From this morning’s Washington Post:

 

— A string of defense attorneys, especially public defenders, pointed to much harsher sentences doled out to people for non-white-collar crimes than what Manafort got from Ellis. Mueller’s team laid out evidence during the Virginia trial that Manafort, by concealing $16 million in income, didn’t pay $6 million he would have owed in federal taxes, among other crimes.

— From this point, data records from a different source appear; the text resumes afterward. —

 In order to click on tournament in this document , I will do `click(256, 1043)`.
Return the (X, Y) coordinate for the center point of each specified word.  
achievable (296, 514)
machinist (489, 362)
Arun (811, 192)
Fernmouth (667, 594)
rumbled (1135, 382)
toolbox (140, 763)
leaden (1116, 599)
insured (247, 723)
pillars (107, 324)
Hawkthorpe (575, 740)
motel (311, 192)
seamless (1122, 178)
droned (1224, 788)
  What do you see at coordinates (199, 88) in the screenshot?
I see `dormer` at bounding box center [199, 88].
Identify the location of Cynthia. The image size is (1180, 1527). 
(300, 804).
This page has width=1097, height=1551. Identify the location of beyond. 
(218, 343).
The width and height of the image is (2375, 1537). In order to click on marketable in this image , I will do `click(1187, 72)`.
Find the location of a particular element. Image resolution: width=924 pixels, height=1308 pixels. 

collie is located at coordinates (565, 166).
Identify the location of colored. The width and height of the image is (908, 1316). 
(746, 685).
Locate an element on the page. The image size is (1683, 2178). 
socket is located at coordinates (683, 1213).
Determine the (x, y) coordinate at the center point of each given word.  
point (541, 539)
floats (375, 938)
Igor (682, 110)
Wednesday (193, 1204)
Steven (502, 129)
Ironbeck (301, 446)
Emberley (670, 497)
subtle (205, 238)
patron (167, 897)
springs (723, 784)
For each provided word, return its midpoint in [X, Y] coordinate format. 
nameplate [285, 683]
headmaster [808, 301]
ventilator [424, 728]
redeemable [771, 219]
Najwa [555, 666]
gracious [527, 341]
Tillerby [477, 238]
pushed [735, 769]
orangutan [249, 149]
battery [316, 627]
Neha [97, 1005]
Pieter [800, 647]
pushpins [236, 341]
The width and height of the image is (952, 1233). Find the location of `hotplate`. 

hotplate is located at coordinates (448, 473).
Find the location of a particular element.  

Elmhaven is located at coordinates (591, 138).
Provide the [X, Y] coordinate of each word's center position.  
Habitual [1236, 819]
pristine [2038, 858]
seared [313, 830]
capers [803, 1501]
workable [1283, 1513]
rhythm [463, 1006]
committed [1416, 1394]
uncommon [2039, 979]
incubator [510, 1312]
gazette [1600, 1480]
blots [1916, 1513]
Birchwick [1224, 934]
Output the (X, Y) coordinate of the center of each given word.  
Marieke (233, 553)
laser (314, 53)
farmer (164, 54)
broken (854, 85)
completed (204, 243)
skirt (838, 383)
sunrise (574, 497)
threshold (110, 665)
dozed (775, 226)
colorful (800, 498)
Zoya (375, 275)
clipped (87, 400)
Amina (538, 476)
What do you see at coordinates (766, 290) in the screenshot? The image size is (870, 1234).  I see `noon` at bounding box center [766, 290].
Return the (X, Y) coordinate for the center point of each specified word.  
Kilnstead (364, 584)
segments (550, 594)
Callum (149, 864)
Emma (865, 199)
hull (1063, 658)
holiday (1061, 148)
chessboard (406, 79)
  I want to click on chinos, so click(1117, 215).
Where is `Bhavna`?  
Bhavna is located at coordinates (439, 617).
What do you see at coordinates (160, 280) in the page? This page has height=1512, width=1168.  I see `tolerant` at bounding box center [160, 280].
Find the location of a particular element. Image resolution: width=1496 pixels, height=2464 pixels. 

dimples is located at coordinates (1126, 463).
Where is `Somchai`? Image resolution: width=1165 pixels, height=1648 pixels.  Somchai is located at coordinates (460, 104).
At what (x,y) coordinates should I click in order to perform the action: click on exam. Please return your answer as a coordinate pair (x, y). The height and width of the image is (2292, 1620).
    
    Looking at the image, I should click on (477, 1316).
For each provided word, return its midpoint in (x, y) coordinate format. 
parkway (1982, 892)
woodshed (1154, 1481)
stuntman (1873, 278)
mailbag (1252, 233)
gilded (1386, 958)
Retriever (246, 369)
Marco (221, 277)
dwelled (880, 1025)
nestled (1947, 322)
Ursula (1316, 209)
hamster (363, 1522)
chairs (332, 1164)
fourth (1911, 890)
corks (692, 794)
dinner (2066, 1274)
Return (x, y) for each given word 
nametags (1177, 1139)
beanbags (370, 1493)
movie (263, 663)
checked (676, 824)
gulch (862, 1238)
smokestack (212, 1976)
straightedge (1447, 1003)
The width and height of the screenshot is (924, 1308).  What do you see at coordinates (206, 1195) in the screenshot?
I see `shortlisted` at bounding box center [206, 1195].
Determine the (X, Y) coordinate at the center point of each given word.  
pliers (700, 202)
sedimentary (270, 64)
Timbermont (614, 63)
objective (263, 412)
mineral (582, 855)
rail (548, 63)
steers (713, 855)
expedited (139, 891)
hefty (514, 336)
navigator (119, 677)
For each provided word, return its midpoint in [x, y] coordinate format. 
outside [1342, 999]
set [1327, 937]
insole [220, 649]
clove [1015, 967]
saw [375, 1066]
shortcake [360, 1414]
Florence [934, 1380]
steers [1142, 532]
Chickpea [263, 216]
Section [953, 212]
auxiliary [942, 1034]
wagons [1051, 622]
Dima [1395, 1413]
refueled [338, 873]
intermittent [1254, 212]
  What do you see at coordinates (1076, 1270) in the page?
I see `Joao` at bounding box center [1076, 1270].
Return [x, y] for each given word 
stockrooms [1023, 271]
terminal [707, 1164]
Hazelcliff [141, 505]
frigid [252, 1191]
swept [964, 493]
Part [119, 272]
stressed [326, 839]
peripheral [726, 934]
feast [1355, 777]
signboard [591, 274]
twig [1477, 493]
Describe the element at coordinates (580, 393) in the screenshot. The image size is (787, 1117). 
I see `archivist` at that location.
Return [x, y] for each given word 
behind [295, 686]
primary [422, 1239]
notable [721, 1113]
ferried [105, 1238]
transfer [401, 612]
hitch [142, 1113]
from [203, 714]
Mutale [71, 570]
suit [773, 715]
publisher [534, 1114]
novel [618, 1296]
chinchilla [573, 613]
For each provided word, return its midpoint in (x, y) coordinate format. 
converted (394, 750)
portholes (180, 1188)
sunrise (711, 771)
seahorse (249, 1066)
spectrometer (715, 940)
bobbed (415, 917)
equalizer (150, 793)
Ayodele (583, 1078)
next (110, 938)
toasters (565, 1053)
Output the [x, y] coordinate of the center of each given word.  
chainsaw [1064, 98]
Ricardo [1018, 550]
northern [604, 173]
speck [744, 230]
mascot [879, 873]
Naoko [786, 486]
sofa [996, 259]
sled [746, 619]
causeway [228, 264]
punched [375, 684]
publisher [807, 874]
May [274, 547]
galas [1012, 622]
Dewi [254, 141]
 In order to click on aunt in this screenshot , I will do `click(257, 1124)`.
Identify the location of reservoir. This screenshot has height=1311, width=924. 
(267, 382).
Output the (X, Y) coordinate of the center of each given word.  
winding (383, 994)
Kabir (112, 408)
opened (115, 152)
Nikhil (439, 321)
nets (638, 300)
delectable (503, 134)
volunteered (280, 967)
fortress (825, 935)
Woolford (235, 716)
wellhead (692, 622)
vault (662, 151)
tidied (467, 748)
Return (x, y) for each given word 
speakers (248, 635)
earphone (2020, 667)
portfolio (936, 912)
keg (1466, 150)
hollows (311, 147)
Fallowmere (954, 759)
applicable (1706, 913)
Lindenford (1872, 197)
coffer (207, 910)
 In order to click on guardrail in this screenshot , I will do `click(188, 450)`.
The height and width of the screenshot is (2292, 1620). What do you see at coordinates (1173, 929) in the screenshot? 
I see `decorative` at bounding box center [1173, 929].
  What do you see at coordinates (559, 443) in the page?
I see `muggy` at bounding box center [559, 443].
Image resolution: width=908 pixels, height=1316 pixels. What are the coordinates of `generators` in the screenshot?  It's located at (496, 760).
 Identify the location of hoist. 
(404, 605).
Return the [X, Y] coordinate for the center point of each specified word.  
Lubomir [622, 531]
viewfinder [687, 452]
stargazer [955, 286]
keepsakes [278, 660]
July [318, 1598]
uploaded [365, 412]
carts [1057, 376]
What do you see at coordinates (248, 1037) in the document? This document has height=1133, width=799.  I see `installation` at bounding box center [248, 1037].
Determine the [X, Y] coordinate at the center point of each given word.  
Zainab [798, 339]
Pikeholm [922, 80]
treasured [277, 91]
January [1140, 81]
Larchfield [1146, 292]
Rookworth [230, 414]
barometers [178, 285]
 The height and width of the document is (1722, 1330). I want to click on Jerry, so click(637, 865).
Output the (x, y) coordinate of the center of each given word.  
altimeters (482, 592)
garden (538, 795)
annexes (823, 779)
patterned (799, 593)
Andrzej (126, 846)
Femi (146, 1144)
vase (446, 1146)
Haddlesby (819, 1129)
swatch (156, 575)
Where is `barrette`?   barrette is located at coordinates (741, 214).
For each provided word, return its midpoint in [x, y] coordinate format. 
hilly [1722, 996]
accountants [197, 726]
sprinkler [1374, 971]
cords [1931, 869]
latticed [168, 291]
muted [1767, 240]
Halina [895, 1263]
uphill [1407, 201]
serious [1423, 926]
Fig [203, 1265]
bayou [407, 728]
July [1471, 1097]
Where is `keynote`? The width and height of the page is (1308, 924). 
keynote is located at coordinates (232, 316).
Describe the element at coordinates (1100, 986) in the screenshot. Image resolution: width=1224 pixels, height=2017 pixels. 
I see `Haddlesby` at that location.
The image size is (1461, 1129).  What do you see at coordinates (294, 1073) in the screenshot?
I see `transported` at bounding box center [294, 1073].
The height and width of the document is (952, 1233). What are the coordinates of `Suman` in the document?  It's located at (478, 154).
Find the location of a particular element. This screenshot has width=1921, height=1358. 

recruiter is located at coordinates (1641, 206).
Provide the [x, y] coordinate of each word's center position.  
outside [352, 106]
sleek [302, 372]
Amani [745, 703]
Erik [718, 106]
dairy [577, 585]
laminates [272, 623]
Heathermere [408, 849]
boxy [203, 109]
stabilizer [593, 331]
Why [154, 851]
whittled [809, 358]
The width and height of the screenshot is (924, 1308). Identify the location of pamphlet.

“Scott Hechinger, a senior staff attorney at Brooklyn Defender Services, an organization that provides legal representation to defendants who cannot afford it, used one of his recent clients, who was just offered a 36-to-72-month sentence, as an example. The crime? Stealing $100-worth of quarters from a residential laundry room. Hechinger’s client may wind up doing more time than Manafort, a man who defrauded the Internal Revenue Service out of $6 million,” Reis Thebault and Michael Brice-Saddler report. “Hechinger listed a half dozen more examples. Among them were a Brooklyn teenager who got a 19-years-to-life sentence for burning a mattress in the hallway of his apartment building, resulting in the smoke-inhalation death of an officer who responded to the scene. He also cited the case of Cyrstal Mason, an ex-felon who was sent back to prison for five years after voting in the 2016 presidential election while on probation — an act she says she didn’t know was illegal.”

A defense lawyer tweeted that she had a client serving 3 1/2-7 years in prison for stealing laundry detergent from a drugstore (@DrRJKavanagh)

Two systems of justice. One for rich. The other for poor.